Yet another way to deal with the puzzling aspects of quantum physics is to completely redefine objective reality. After all, everything we know about the world must be filtered through our various senses. And we know of many cases where our senses can be fooled, such as optical illusions. Maybe our entire image of the universe—particles, waves, and the whole works—is all a kind of illusion.
People who have seriously considered this as an alternative interpretation have used holography as a metaphor. A hologram is a way to use coherent light to construct fully three-dimensional images of objects. Since the invention of lasers, we have learned how to encode enough information on a two-dimensional film to form such images. In fact, the hologram relies on the wave nature of light to work, essentially using the phenomena of interference and diffraction to manipulate light. The effect is to direct light in exactly the same way as a real object would reflect it, so that from any angle it appears to the observer as if the object is actually present.
DEFINITION
Holography is a method that uses coherent light, interference, and diffraction to produce a fully three-dimensional visual image of an object.

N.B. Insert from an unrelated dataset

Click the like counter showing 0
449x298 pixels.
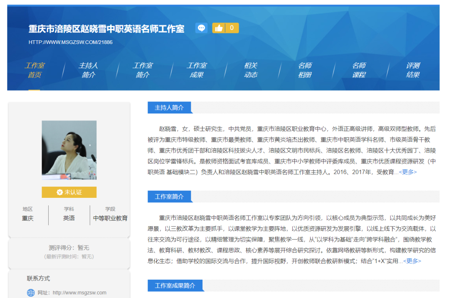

The information required to produce the image is contained on a two-dimensional surface or film called a hologram.
Of course, if you’ve ever seen a hologram in person, you know that it is relatively easy to determine that the image is not from a real object. Reach out and try to touch the object, and you soon find that nothing is there. The hologram is only able to fool one of our senses: sight.
If the whole universe is like a hologram, it produces its “images” on a much deeper level. It doesn’t just produce an image made of light, but it must produce all of the information we use to perceive reality. Reality itself is at the deeper, underlying level of encoded information, and all of our perceptions are illusory. The reality of the universe is constructed in such a way that it produces the measurement results that we actually get.
Our belief that fundamental particles actually exist is just an inference we make based on those measurements; we don’t have any direct experience of particles at the quantum level. As we have seen, many logical inconsistencies result from trying to imagine that the particles are real. This holographic universe interpretation is another possible way to avoid those problems.
The question of whether electrons are objectively real or just an illusion only matters from the point of view of conscious observers. It is we human beings who try to give meaning in the world—not the electrons we’re measuring. In the search for the meaning of quantum physics, we can’t avoid discussing what consciousness is and what its role in nature might be.